Letter to the Starer

Dear Older Man behind me in line,

I get it.

He's loud, he's all over the place.  He's too big to be acting like that.

I get it.

And I get that when I smiled and tried to help things by explaining that he's real excited, you couldn't understand why (although I'm still not sure why a snarky "about what?" needed to be added to your disapproving glare).

I get what you couldn't see.  That his sister and brother were in the play part of the waiting room, and I wanted to get back to them, but needed to pay attention to the lady at the desk.  He was loud and hummy and stimmy, but he was happy.  I spend so much time with him when he's not happy that it's hard to remember that his happy is still unacceptable to the outside world.

Oh, if you saw his unhappy... I shudder to imagine your reaction.

I also get that I don't know where you were today and what you've done and what you face when you leave.  Your wife, friend, or family member in the wheelchair in front of you likely takes a lot of care.  So in a way, it's a possibility that we have more in common than you'd think.

It looked like maybe you wanted to protect her from Ryan.  So I joined you, although there was plenty of space for you to back up, in making sure Ryan didn't inadvertently sit in her lap.  When you moved closer, both of you still glaring, it was pretty obvious.  Still, I kept him between my arms at the counter so that he couldn't ping around the room.

When his sister was being weighed, I saw you get up when you figured out who it was behind you, turning to stare more at the sideshow.

I thought I'd managed to ignore the things that happened.  To let them roll of my back, if you will.  But then we made it to the room and about halfway through waiting for the doctor, I caught myself shushing the kids more than usual.

I felt my head tighten.

I caught myself panicking.

What if he was causing you a problem?  How would I take it if he brought it upon himself to actually verbalize what he thought, like that viral letter?

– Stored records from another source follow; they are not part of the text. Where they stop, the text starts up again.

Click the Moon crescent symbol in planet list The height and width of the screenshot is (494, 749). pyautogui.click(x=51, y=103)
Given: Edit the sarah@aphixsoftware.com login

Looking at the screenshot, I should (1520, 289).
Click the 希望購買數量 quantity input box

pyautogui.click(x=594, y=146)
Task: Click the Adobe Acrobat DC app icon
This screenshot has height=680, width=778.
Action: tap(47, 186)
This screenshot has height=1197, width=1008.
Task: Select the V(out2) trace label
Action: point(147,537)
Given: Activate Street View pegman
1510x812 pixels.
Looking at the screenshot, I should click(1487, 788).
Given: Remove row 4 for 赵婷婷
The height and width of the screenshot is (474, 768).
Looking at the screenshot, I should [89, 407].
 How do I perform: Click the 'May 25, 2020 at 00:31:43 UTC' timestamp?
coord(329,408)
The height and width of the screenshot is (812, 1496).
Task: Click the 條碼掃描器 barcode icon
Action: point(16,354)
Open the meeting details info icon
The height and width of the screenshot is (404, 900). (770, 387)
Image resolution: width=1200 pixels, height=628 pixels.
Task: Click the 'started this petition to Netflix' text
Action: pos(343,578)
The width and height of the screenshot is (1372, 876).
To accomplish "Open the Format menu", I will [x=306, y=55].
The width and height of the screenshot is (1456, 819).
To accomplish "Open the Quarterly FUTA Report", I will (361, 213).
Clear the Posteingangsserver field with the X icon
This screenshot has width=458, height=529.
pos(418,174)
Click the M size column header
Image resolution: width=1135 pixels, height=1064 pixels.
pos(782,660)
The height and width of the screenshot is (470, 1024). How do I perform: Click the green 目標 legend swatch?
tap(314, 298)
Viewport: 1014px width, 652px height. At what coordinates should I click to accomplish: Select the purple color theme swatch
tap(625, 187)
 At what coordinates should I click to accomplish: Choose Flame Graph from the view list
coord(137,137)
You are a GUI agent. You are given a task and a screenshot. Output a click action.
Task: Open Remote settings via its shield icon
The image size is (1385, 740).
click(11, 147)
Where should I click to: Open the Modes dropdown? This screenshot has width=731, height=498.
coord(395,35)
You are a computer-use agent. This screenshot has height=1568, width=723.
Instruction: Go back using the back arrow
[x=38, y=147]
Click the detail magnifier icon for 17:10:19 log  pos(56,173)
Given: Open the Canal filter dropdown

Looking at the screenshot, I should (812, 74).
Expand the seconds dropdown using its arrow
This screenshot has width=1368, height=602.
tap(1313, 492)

Then, it dawned on me... the kids are being great.  They're not arguing, they're playing alongside each other.  It's a small room, yes.  It's loud.  But they're being great.

While it hurts to be stared at, studied, and have people assume that since my son has visible issues, he's fair game to be used as entertainment or as a landing pad for others' judgement, I'm doing my best.

Ryan's doing his best.

Richie and Maelynn are doing their best.

We're out there living, exactly like we're supposed to be.  You're out there living too.  All I can do is trust that you're doing the best you can, and hope that someday you'll find that so much goes on below the surface.

And I will continue to work to rest in the fact that Ryan is who he was made to be.  I'm doing what I can... and I can only trust that you are doing what you can, too.  And not let fear of your opinion make me feel shame.

Because that shame is heavy.  The fear that people will think... or worse, share that they think... I'm just a horrible parent is not fair to Ryan or Richie or Maelynn.  Or me.

I hope you had a good day.   I know that once I remembered how little your opinion means in the grand scheme of the day, I did too.

Thanks be to God, for the millionth time, for Ryan. 

1 comment:

  1. Ouch, this hurts, especially when you mentioned that horrendous letter. Not to stereotype, but it does seem as if the older generation is less understanding and knowledgeable about things like autism. And really so often it is lack of knowledge that leads to that kind of rude behavior.